We know that even in intensely homophobic societies, like Nazi Germany and fundamentalist Iran, a sizeable proportion of the population experience both same-sex and opposite-sex arousal.
A survey conducted for the Iranian parliament in 2014 found a huge increase in the number of students who identify as gay – up from 1% to 17%.
However, the vast and varied sexological research that has been published in many countries documents only consciously recognised desires, as admitted by those surveyed. At the level of unconscious feelings – where passions are often repressed, displaced, sublimated, projected and transferred – it seems probable that very few people are 100 percent straight or gay.
Most are a mixture, even if they never physically express both sides of the sexual equation.
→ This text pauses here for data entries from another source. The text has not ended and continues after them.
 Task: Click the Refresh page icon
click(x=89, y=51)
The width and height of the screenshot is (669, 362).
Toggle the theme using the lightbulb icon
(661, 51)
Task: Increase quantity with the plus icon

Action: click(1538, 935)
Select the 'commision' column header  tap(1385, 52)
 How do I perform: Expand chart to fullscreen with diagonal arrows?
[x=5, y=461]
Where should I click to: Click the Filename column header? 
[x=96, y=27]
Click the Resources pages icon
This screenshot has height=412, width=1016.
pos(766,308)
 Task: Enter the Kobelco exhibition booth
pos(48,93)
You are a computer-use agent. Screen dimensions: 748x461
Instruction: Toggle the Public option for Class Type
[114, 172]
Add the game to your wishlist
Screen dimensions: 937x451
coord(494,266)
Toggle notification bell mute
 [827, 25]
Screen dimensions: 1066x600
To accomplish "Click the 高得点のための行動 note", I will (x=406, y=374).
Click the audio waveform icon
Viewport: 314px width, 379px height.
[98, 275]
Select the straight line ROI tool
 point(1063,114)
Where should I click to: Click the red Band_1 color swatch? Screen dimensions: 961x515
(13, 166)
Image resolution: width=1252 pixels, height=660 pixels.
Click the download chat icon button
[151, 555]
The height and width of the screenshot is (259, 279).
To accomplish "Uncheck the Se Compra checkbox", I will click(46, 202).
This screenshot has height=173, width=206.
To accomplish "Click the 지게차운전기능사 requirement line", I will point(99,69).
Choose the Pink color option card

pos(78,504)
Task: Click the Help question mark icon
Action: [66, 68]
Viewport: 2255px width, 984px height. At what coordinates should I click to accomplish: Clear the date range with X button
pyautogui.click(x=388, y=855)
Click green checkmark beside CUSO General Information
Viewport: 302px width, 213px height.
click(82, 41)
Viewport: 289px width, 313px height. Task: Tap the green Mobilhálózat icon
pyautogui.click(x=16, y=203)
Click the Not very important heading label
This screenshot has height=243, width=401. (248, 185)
This picture of human sexuality is much more complex, diverse and blurred than the traditional simplistic binary image of hetero and homo, so loved by straight moralists and – equally significantly – by many lesbians and gay men.
If sexual orientation has a culturally-influenced element of indeterminacy and flexibility, then the present forms of homosexuality and heterosexuality are unlikely to remain the same in perpetuity. As culture changes, so will expressions of sexuality.
In a future non-homophobic society, more people are likely to have gay sex as inhibitions diminish and exploration becomes the norm.
But simultaneously, less people may identify as gay or lesbian. This is because the absence of homophobia will make the need to assert and affirm gayness redundant.
Lesbian and gay identity is largely the product of anti-gay repression. It is a self-defence mechanism against homophobia.
Faced with persecution for having same-sex relations, the right to have those relationships had to be defended – hence the emergence of gay identity and the gay rights movement.
But if one sexuality is not privileged over another, defining oneself as gay – or straight – will cease to be necessary and have little social relevance or significance.
The result? Our need to maintain sexuality differences, boundaries and identities disappears with the demise of straight supremacism and homophobia.
Homosexuality as a separate, exclusive sexual orientation and identity will begin to fade – and so will its mirror opposite, heterosexuality – as we evolve into a sexually enlightened and accepting post-homophobic society.
The vast majority of people will be open to the possibility of both opposite-sex and same-sex desires. They won’t feel the need to label themselves or others as gay or straight because, in a non-homophobic culture, no one will care who we love or we sleep with. Bravo!